State v. Strickland
Louisiana Supreme Court
683 So. 2d 218 (1996)
On November 3, 1992, law-enforcement officers responded to a report of a robbery and shooting at a bank. The officers saw Jesse Pinsonneault lying in a pool of blood. Pinsonneault told the officers that he had come to make a deposit at the bank when a man behind Pinsonneault said something to him. When Pinsonneault turned around, the man shot Pinsonneault in the chest and grabbed one of the bank bags in Pinsonneault’s hand. Pinsonneault died from the gunshot wound. Following an investigation into Pinsonneault’s death, law-enforcement officers arrested Lawson Strickland (defendant). Strickland was charged with crimes including first-degree murder and armed robbery. Strickland’s girlfriend, Kimberly Atkins, was also arrested and eventually pleaded guilty as an accessory after the fact of first-degree murder. At Strickland’s trial, the prosecution (plaintiff) introduced letters that Strickland had written to Atkins.

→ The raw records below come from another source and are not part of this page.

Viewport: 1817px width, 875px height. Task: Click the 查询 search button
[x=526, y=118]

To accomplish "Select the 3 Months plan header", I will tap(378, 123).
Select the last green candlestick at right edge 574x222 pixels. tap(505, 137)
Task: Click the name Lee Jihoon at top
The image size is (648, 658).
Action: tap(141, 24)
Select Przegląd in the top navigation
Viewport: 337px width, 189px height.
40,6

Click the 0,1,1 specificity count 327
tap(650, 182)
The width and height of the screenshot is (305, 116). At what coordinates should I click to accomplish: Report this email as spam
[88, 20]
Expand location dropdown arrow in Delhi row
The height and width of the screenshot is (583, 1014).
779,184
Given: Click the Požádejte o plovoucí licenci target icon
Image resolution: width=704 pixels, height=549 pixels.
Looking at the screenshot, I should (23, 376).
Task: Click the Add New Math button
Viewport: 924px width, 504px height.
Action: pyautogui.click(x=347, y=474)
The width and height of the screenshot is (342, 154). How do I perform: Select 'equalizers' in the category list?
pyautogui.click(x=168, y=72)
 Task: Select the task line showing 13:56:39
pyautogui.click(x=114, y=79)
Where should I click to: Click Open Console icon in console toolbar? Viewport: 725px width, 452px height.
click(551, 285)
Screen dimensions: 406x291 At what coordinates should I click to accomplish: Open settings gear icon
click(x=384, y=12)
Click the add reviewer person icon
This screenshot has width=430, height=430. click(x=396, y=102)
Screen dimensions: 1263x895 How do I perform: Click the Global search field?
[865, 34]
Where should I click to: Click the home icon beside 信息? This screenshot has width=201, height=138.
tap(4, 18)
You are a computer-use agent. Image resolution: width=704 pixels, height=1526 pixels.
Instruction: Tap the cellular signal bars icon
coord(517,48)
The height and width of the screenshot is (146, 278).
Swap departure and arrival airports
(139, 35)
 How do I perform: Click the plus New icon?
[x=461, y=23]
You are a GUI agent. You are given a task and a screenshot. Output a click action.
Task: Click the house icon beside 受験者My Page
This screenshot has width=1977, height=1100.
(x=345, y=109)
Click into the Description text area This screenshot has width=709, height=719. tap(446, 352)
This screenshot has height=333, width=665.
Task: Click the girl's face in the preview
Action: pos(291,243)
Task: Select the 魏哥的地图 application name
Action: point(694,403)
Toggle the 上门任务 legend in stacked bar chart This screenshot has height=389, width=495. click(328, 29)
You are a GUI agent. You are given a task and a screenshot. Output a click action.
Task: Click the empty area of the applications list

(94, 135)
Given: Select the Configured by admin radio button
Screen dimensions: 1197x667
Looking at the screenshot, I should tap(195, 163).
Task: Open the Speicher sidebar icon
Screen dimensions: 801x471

In the letters, Strickland described the crimes and told Atkins what she should say to the police. The trial court admitted the letters into evidence over Strickland’s objection, though the court redacted some inflammatory statements and statements about other crimes from the letters before showing them to the jury. Atkins also testified at trial about receiving the letters and discussing the letters on the phone with Strickland. The jury found Strickland guilty, and the trial court sentenced Strickland to death. Strickland appealed directly to the Louisiana Supreme Court.